1. A device for alternatively indicating at least a first fluid flow rate and a second fluid flow rate, the device comprising:
an aperture;
a mouthpiece; and
a body defining a fluid flow path extending between the aperture and the mouthpiece, the body comprising a fluid flow rate indicator operable to alternatively generate at least a first sound signal and a second sound signal to indicate when the fluid flow rate in a first direction along the fluid flow path is at the first or second fluid flow rate,
wherein the fluid flow rate indicator comprises a corrugated portion having a plurality of corrugations extending into the fluid flow path.
2. A device according to claim 1 wherein the body is at least partly formed of plastics material.
3. A device according to claim 1 wherein the corrugated portion is integrally formed with the body.
4. A device according to claim 1 wherein the body comprises a tubular portion having an axially oriented recess and the corrugated portion is provided within the axially oriented recess.
5. A device according to claim 1 wherein the corrugated portion surrounds the fluid flow path.
6. A device according to claim 1 wherein the corrugated portion has an axial length of between 50 and 300 mm.
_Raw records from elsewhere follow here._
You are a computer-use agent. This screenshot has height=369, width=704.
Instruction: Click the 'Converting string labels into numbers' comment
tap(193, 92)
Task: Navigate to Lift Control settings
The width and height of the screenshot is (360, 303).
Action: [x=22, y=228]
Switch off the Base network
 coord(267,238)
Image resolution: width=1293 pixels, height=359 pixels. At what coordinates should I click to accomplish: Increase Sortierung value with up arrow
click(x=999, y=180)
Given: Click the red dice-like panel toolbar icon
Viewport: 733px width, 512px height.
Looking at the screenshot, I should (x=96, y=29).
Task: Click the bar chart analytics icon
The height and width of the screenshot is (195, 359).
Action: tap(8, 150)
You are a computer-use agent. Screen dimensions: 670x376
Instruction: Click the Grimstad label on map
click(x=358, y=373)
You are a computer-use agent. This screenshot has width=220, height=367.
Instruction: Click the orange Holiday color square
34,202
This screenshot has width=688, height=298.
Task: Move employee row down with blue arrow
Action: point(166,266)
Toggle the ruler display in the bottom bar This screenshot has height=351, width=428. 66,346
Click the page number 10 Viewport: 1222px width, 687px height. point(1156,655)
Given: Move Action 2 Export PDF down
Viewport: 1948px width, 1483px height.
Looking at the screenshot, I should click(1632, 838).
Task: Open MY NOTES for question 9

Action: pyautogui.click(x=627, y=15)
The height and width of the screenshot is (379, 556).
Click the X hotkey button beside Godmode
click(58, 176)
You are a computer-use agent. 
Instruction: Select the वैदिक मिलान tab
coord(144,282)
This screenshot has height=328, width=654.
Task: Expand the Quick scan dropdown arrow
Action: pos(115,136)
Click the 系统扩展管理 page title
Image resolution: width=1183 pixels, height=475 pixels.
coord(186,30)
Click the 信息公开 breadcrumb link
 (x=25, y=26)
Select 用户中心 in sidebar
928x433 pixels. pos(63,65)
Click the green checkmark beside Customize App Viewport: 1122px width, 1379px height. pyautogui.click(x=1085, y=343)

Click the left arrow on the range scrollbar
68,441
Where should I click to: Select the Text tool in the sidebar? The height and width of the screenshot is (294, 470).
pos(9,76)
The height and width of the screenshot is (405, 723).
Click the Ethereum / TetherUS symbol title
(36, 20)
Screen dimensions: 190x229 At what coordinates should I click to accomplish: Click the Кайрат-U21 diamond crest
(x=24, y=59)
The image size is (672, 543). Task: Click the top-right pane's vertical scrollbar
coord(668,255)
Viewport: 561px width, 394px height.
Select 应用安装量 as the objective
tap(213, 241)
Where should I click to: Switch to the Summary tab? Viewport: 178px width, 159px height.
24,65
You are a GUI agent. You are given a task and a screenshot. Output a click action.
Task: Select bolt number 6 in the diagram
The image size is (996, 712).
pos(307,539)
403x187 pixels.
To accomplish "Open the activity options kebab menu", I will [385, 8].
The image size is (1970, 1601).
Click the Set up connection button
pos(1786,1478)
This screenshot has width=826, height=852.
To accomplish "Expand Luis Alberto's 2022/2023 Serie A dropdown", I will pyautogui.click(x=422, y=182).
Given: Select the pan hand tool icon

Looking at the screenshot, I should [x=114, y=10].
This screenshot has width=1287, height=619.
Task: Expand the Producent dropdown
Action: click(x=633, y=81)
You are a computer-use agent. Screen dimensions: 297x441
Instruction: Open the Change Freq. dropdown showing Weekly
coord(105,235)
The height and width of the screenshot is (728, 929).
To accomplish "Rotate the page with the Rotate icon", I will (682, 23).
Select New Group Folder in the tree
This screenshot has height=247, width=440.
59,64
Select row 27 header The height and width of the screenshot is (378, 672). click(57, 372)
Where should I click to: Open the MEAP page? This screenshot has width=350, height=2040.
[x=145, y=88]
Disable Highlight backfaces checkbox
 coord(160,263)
7. A device according to claim 1 wherein the fluid flow path is a tubular fluid flow path having a diameter of equal to or greater than 5 mm.
8. (canceled)
9. A device according to claim 1 wherein the device is a patient inhalation/exhalation device comprising:
at least one aperture for inlet or outlet of air into/from the device;
a mouthpiece for communication with the mouth of the patient;
a body defining an air flow path extending between the aperture and the mouthpiece along which air is drawn to the mouthpiece by inhalation by the patient or air is forced towards the aperture by exhalation by the patient, the body comprising an air flow rate indicator operable to alternatively generate at least a first and a second sound signal indicative of the air flow rate along the air flow path in a first direction,
wherein the air flow rate indicator comprises a corrugated portion having a plurality of corrugations extending into the fluid flow path.
10. (canceled)
11. A device for indicating a fluid flow rate, the device comprising:
an aperture;
a mouthpiece; and
a body defining a tubular fluid flow path extending between the aperture and the mouthpiece, the body comprising a fluid flow rate indicator operable to generate a sound signal indicative of the fluid flow rate along the fluid flow path,
wherein the fluid flow rate indicator comprises a corrugated portion having at least one corrugation extending into the fluid flow path, and wherein the tubular fluid flow path has a diameter greater than 8 mm.
12. A device according to claim 11 wherein the body is at least partly formed of plastics material.
13. A device according to claim 11 wherein the corrugated portion is integrally formed with the body.
14. A device according to claim 11 wherein the body comprises a tubular portion having an axially oriented recess and the corrugated portion is provided within the axially oriented recess.
15. A device according to claim 11 wherein the corrugated portion surrounds the fluid flow path.
16. A device according to claim 11 wherein the corrugated portion has an axial length of between 50 and 300 mm.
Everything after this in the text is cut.